[WHAT YOU SHOULD DO]
Output all records precisely as written.

[RECORDED INFORMATION]
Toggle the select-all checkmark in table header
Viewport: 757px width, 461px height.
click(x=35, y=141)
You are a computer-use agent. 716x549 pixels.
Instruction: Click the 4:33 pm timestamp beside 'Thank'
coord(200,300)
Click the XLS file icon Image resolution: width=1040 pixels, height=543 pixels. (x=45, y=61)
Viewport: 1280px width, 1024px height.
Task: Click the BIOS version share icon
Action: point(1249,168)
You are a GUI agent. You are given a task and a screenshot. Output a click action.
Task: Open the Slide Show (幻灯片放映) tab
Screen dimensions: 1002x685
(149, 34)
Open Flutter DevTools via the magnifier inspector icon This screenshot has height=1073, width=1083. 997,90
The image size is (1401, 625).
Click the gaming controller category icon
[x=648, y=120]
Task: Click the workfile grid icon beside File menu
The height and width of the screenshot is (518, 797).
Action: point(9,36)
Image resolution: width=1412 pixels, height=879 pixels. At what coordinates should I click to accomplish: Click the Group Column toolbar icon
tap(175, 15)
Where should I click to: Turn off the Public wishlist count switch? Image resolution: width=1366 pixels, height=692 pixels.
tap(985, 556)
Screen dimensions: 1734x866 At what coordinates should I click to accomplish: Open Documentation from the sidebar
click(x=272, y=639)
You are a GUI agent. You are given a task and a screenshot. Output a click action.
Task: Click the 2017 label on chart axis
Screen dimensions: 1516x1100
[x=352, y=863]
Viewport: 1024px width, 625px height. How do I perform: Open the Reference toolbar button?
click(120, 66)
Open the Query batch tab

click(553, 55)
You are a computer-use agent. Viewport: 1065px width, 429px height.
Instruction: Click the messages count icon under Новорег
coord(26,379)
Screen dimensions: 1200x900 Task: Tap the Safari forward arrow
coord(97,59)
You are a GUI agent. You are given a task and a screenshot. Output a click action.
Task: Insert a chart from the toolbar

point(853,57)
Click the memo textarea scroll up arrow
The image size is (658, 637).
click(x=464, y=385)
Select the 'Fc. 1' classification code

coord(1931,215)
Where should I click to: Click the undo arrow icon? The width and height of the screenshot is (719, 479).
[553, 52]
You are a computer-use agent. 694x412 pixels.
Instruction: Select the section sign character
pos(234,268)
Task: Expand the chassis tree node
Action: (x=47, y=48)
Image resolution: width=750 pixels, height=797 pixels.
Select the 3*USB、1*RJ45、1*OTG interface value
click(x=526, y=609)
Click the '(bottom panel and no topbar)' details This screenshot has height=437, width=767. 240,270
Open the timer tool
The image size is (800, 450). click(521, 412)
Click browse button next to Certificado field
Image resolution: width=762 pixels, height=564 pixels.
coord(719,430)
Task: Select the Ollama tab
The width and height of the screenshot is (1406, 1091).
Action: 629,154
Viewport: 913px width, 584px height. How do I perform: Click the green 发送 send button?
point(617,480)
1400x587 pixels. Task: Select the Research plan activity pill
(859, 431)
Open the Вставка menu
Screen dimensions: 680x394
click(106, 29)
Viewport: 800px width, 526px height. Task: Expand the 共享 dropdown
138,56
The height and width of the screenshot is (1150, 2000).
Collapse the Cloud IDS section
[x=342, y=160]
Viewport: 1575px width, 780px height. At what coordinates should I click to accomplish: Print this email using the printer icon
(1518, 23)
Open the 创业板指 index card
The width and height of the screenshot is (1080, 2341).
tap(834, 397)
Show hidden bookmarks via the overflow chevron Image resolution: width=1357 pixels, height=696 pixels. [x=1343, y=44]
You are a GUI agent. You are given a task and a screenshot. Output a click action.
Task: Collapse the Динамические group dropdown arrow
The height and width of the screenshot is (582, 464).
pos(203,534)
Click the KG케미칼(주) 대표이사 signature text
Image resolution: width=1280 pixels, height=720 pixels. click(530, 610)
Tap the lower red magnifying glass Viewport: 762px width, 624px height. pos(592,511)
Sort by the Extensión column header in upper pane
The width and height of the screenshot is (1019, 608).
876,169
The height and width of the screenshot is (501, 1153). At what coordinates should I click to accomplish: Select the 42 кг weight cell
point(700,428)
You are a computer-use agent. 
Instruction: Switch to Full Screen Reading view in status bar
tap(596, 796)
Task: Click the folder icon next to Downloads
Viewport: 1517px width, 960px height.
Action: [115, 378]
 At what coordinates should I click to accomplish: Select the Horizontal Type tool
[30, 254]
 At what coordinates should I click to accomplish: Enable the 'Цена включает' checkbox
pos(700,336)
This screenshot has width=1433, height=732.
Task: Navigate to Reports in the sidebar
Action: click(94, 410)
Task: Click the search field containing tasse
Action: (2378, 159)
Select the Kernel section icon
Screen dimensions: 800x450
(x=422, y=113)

[TASK RESULT]
Toggle the select-all checkmark in table header
Viewport: 757px width, 461px height.
click(x=35, y=141)
You are a computer-use agent. 716x549 pixels.
Instruction: Click the 4:33 pm timestamp beside 'Thank'
coord(200,300)
Click the XLS file icon Image resolution: width=1040 pixels, height=543 pixels. (x=45, y=61)
Viewport: 1280px width, 1024px height.
Task: Click the BIOS version share icon
Action: point(1249,168)
You are a GUI agent. You are given a task and a screenshot. Output a click action.
Task: Open the Slide Show (幻灯片放映) tab
Screen dimensions: 1002x685
(149, 34)
Open Flutter DevTools via the magnifier inspector icon This screenshot has height=1073, width=1083. 997,90
The image size is (1401, 625).
Click the gaming controller category icon
[x=648, y=120]
Task: Click the workfile grid icon beside File menu
The height and width of the screenshot is (518, 797).
Action: point(9,36)
Image resolution: width=1412 pixels, height=879 pixels. At what coordinates should I click to accomplish: Click the Group Column toolbar icon
tap(175, 15)
Where should I click to: Turn off the Public wishlist count switch? Image resolution: width=1366 pixels, height=692 pixels.
tap(985, 556)
Screen dimensions: 1734x866 At what coordinates should I click to accomplish: Open Documentation from the sidebar
click(x=272, y=639)
You are a GUI agent. You are given a task and a screenshot. Output a click action.
Task: Click the 2017 label on chart axis
Screen dimensions: 1516x1100
[x=352, y=863]
Viewport: 1024px width, 625px height. How do I perform: Open the Reference toolbar button?
click(120, 66)
Open the Query batch tab

click(553, 55)
You are a computer-use agent. Viewport: 1065px width, 429px height.
Instruction: Click the messages count icon under Новорег
coord(26,379)
Screen dimensions: 1200x900 Task: Tap the Safari forward arrow
coord(97,59)
You are a GUI agent. You are given a task and a screenshot. Output a click action.
Task: Insert a chart from the toolbar

point(853,57)
Click the memo textarea scroll up arrow
The image size is (658, 637).
click(x=464, y=385)
Select the 'Fc. 1' classification code

coord(1931,215)
Where should I click to: Click the undo arrow icon? The width and height of the screenshot is (719, 479).
[553, 52]
You are a computer-use agent. 694x412 pixels.
Instruction: Select the section sign character
pos(234,268)
Task: Expand the chassis tree node
Action: (x=47, y=48)
Image resolution: width=750 pixels, height=797 pixels.
Select the 3*USB、1*RJ45、1*OTG interface value
click(x=526, y=609)
Click the '(bottom panel and no topbar)' details This screenshot has height=437, width=767. 240,270
Open the timer tool
The image size is (800, 450). click(521, 412)
Click browse button next to Certificado field
Image resolution: width=762 pixels, height=564 pixels.
coord(719,430)
Task: Select the Ollama tab
The width and height of the screenshot is (1406, 1091).
Action: 629,154
Viewport: 913px width, 584px height. How do I perform: Click the green 发送 send button?
point(617,480)
1400x587 pixels. Task: Select the Research plan activity pill
(859, 431)
Open the Вставка menu
Screen dimensions: 680x394
click(106, 29)
Viewport: 800px width, 526px height. Task: Expand the 共享 dropdown
138,56
The height and width of the screenshot is (1150, 2000).
Collapse the Cloud IDS section
[x=342, y=160]
Viewport: 1575px width, 780px height. At what coordinates should I click to accomplish: Print this email using the printer icon
(1518, 23)
Open the 创业板指 index card
The width and height of the screenshot is (1080, 2341).
tap(834, 397)
Show hidden bookmarks via the overflow chevron Image resolution: width=1357 pixels, height=696 pixels. [x=1343, y=44]
You are a GUI agent. You are given a task and a screenshot. Output a click action.
Task: Collapse the Динамические group dropdown arrow
The height and width of the screenshot is (582, 464).
pos(203,534)
Click the KG케미칼(주) 대표이사 signature text
Image resolution: width=1280 pixels, height=720 pixels. click(530, 610)
Tap the lower red magnifying glass Viewport: 762px width, 624px height. pos(592,511)
Sort by the Extensión column header in upper pane
The width and height of the screenshot is (1019, 608).
876,169
The height and width of the screenshot is (501, 1153). At what coordinates should I click to accomplish: Select the 42 кг weight cell
point(700,428)
You are a computer-use agent. 
Instruction: Switch to Full Screen Reading view in status bar
tap(596, 796)
Task: Click the folder icon next to Downloads
Viewport: 1517px width, 960px height.
Action: [115, 378]
 At what coordinates should I click to accomplish: Select the Horizontal Type tool
[30, 254]
 At what coordinates should I click to accomplish: Enable the 'Цена включает' checkbox
pos(700,336)
This screenshot has width=1433, height=732.
Task: Navigate to Reports in the sidebar
Action: click(94, 410)
Task: Click the search field containing tasse
Action: (2378, 159)
Select the Kernel section icon
Screen dimensions: 800x450
(x=422, y=113)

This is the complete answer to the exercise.